__What is needed__
Would you write out, exactly as they stand, all lines from the one containing "You are a computer-use agent. 820x618 pixels." through the end of the listing below, and only those?

__Material for this exercise__
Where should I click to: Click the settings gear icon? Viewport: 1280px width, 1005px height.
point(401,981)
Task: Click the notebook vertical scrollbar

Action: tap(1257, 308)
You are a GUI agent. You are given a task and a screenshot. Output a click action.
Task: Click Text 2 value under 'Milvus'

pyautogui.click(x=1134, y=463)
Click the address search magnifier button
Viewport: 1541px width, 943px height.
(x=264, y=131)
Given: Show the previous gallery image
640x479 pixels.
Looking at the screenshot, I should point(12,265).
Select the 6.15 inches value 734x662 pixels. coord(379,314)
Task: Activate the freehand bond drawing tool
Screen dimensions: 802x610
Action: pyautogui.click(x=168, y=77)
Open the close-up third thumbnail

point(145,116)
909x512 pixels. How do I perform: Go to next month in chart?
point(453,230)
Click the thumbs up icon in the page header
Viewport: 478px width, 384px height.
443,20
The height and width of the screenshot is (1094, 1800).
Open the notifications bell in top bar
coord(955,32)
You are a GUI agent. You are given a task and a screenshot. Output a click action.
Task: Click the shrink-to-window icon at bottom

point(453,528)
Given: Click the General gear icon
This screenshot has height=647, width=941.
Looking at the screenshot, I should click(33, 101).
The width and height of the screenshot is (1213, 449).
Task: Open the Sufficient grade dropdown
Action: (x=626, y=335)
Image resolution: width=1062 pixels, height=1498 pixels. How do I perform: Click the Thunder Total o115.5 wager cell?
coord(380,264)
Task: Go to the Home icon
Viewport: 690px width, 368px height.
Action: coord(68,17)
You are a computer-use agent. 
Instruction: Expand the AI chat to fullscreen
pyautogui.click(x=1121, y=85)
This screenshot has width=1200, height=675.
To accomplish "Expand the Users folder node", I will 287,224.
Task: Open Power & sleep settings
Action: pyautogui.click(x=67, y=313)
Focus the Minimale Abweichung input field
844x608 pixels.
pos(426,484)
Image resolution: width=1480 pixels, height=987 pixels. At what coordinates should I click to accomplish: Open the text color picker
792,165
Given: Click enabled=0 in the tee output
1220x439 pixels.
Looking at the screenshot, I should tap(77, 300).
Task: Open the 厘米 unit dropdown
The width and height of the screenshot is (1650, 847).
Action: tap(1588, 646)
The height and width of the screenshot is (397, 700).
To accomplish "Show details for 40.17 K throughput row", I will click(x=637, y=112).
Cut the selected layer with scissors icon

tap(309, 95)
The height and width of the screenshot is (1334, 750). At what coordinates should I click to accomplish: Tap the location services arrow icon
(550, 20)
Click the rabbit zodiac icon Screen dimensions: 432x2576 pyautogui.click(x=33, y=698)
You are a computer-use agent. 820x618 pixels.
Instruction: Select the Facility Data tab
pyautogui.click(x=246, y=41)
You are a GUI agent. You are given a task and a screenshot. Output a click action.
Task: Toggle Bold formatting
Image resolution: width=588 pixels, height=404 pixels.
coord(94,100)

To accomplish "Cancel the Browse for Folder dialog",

__Reply__
You are a computer-use agent. 820x618 pixels.
Instruction: Select the Facility Data tab
pyautogui.click(x=246, y=41)
You are a GUI agent. You are given a task and a screenshot. Output a click action.
Task: Toggle Bold formatting
Image resolution: width=588 pixels, height=404 pixels.
coord(94,100)

To accomplish "Cancel the Browse for Folder dialog",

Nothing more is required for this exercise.